===== EXERCISE DATA =====
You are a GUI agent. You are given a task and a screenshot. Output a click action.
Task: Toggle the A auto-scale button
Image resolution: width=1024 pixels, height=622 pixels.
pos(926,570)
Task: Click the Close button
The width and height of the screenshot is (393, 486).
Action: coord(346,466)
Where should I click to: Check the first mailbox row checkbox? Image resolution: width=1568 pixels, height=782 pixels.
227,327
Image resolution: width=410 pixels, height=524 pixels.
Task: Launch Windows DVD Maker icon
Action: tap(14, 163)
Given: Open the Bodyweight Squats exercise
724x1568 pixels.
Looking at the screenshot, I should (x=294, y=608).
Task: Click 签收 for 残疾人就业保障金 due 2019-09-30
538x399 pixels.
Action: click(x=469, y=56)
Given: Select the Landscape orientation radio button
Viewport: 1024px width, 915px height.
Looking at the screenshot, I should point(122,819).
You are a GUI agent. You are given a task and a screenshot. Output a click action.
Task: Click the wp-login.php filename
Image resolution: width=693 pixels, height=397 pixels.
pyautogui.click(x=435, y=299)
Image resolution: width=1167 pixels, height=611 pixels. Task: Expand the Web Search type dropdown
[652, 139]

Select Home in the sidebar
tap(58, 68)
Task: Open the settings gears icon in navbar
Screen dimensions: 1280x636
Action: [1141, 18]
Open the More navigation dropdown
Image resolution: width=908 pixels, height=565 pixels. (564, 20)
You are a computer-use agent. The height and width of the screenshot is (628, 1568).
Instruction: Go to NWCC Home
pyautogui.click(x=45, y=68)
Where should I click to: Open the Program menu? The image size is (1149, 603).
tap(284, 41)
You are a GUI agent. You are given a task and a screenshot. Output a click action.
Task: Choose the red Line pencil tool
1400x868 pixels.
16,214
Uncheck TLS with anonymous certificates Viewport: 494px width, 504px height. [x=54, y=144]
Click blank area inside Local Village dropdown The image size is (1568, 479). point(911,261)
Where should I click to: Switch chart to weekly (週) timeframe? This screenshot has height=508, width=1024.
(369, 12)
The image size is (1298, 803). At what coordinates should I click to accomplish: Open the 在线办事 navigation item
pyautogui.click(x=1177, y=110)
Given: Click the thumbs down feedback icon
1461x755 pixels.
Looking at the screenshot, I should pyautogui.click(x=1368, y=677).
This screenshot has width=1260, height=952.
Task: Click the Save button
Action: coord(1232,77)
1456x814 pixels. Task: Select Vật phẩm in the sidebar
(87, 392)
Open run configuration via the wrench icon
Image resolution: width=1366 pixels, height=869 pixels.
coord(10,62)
=====
**WHAT THE TASK REQUIRES**
Copy verbatim the lines from the line with "Where should I click to: Check" to the line with "Looking at the screenshot, I should point(122,819).".

**EXERCISE RESULT**
Where should I click to: Check the first mailbox row checkbox? Image resolution: width=1568 pixels, height=782 pixels.
227,327
Image resolution: width=410 pixels, height=524 pixels.
Task: Launch Windows DVD Maker icon
Action: tap(14, 163)
Given: Open the Bodyweight Squats exercise
724x1568 pixels.
Looking at the screenshot, I should (x=294, y=608).
Task: Click 签收 for 残疾人就业保障金 due 2019-09-30
538x399 pixels.
Action: click(x=469, y=56)
Given: Select the Landscape orientation radio button
Viewport: 1024px width, 915px height.
Looking at the screenshot, I should point(122,819).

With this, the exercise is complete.